Carriers, Storage, & Transformation

Electrical Flow

The Electric Power Grid: Today and Tomorrow

Massoud Amin^a1 and John Stringer^a2

^a1 University of Minnesota, USA

^a2 Electric Power Research Institute, USA, retired

Abstract

In the coming decades, electricity's share of total global energy is expected to continue to grow, I and more intelligent processes will be introduced into the electric power delivery (transmission and distribution) networks. It is envisioned that the electric power grid will move from an electromechanically controlled system to an electronically controlled network in the next two decades. A key challenge is how to redesign, retrofit, and upgrade the existing electromechanically controlled system into a smart self-healing grid that is driven by a well-designed market approach. Revolutionary developments in both information technology and materials science and engineering promise significant improvements in the security, reliability, efficiency, and cost effectiveness of electric power delivery systems. Focus areas in materials and devices include sensors, smart materials and structures, microfabrication, nanotechnology, advanced materials, and smart devices.

Massoud Amin can be reached at University of Minnesota, 1300 S. Second St., #510, Minneapolis, MN 55454, USA; tel. 612–624–5747, fax 612–624–7510, e-mail amin@umn.edu, and http://umn.edu/?amin.

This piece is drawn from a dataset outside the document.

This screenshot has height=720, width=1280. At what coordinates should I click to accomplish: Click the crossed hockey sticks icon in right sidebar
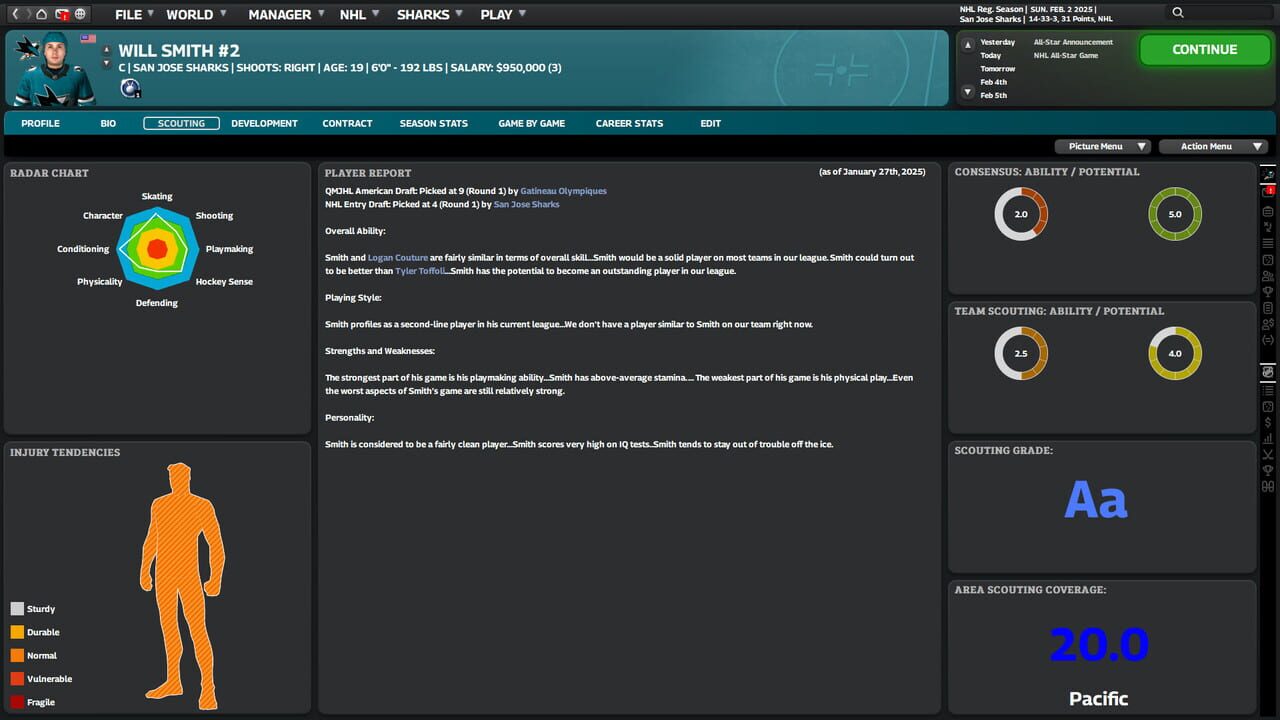[1266, 455]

Amin is a professor of electrical and computer engineering, directs the Center for the Development of Technological Leadership, and holds the Honeywell/ H.W. Sweatt Chair in Technological Leadership at the University of Minnesota. Before joining the University of Minnesota in March 2003, Amin was with the Electric Power Research Institute (EPRI), where he initiated and developed the smart self-healing grid, and led the development of more than 24 technologies transferred to industry. After September 11, 2001, he directed all security-related research and development, and twice received Chauncey Awards at EPRI, the institute's highest honor. Amin is a member of the Board on Infrastructure and the Constructed Environment at the U.S. National Academy of Engineering, a member of the Board on Mathematical Sciences and Applications at the National Academy of Sciences, and a senior member of IEEE.

John Stringer can be reached by e-mail at jstringer@izambard.com.

He received his BEng, PhD, and DEng degrees from the University of Liverpool in England. He was a lecturer in the Department of Metallurgy there from 1957 to 1962, and following a brief period in the Metals Science Group at Battelle's Columbus Laboratories, he was appointed to the Chair of Materials Science at Liverpool. In 1977 he joined the Electric Power Research Institute in Palo Alto, California, remaing there until his retirement in 2004. He received a Chauncey Award from EPRI for his research in biomimetic approaches to CO₂ sequestration in 2000, and a Lifetime Achievement Award from EPRI in 2002. For much of his time at EPRI he was Executive Technical Fellow in charge of Exploratory Research. In addition, during the period 1977 to 1999 he was a Consulting Professor at Stanford University. He is a fellow of the American Association for the Advancement of Science, the Institute of Energy (U.K.), the Minerals, Metals, and Materials Society of AIME, ASM International, the National Association of Corrosion Engineers, and the Royal Society of Arts. In addition, he is honorary fellow of the Institute of Corrosion (U. K.) He is also a Chartered Engineer in the U.K. His personal research interests include high temperature oxidation of metals and alloys, high temperature materials, smart materials and structures, nanotech-nology, biomimesis and biomimetic materials, and solid-state theory. He has received the Ulick R. Evans Award of the Institute of Corrosion (U.K.), the Campbell Memorial Lectureship of ASM International, and the Whitney Award of NACE International. He has participated in a number of advisory committees, in particular the National Materials Advisory Board and DOE's Basic Energy Science Advisory Committee. He acted as Chairman of BESAC from 1996 to 1998. He was a member of Panel 6, Materials for Fusion Reactors of DOE's Fusion Energy Advisory Committee, and a member of the University of Chicago Review Committee for the Chemical Technology Division of Argonne National Laboratory, 1987–1993; and Chair for his fnal two years. He has also been involved in a number of management committees within ASM, AIME, and NACE.